(Beginning of TASK DATA)

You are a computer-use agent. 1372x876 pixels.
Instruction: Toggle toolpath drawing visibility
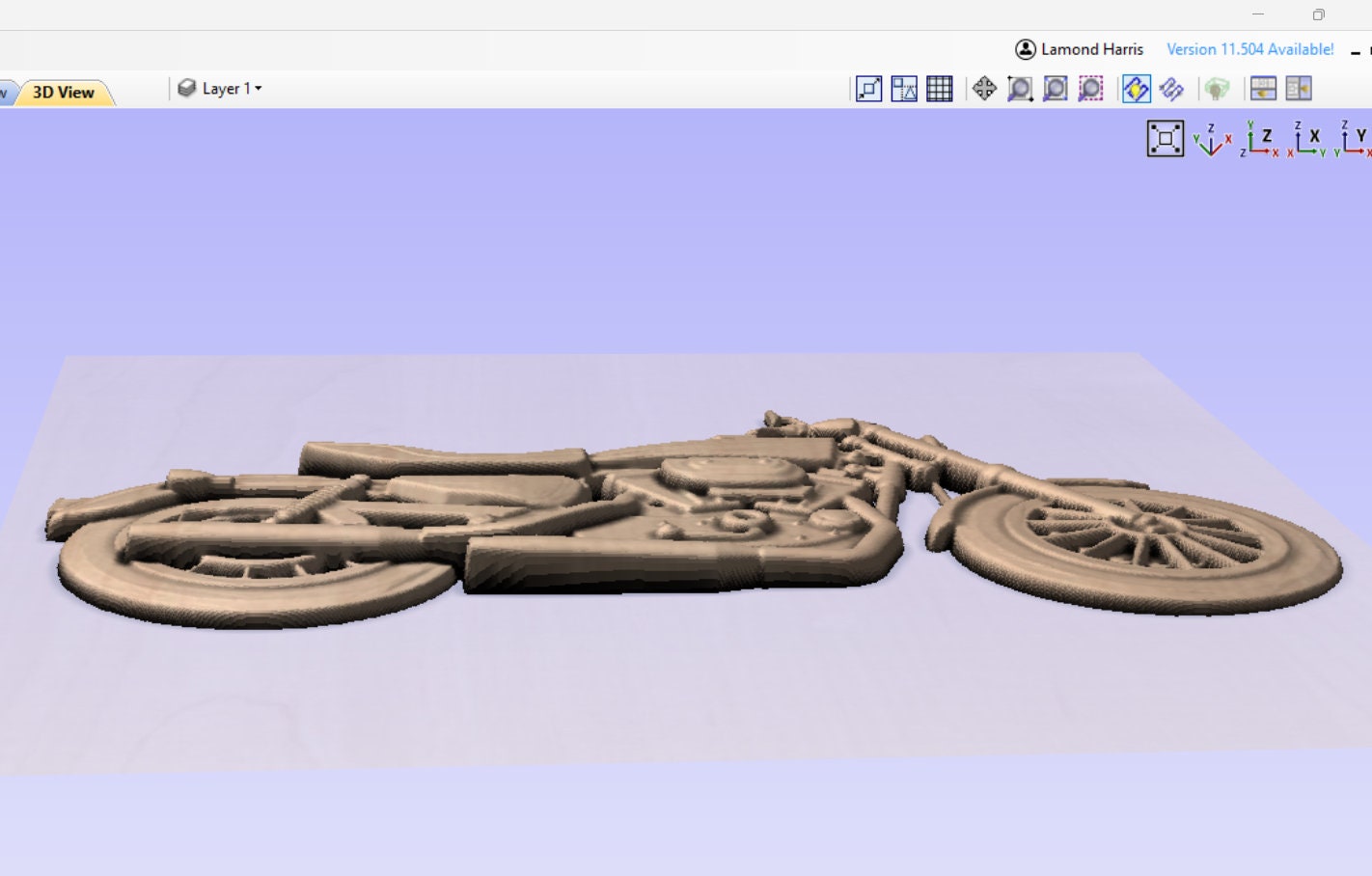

(End of TASK DATA)
(Beginning of TASK DATA)

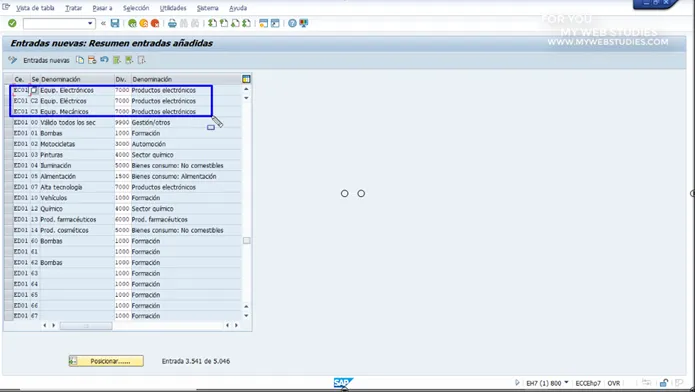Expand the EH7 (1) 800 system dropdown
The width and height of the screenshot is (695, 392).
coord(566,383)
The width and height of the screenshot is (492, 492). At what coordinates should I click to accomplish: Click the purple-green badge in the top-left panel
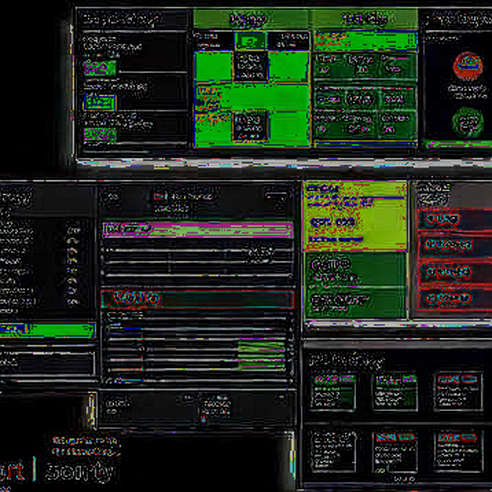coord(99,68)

(End of TASK DATA)
(Beginning of TASK DATA)

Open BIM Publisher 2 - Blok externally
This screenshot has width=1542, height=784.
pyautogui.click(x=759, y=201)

(End of TASK DATA)

* [TASK REQUIREMENTS]:
Quote the data above from the line containing "You are a computer-use" to the line containing "Instruction: Toggle toolpath", inclusive, and stop.

* [WRITTEN REPLY]:
You are a computer-use agent. 1372x876 pixels.
Instruction: Toggle toolpath drawing visibility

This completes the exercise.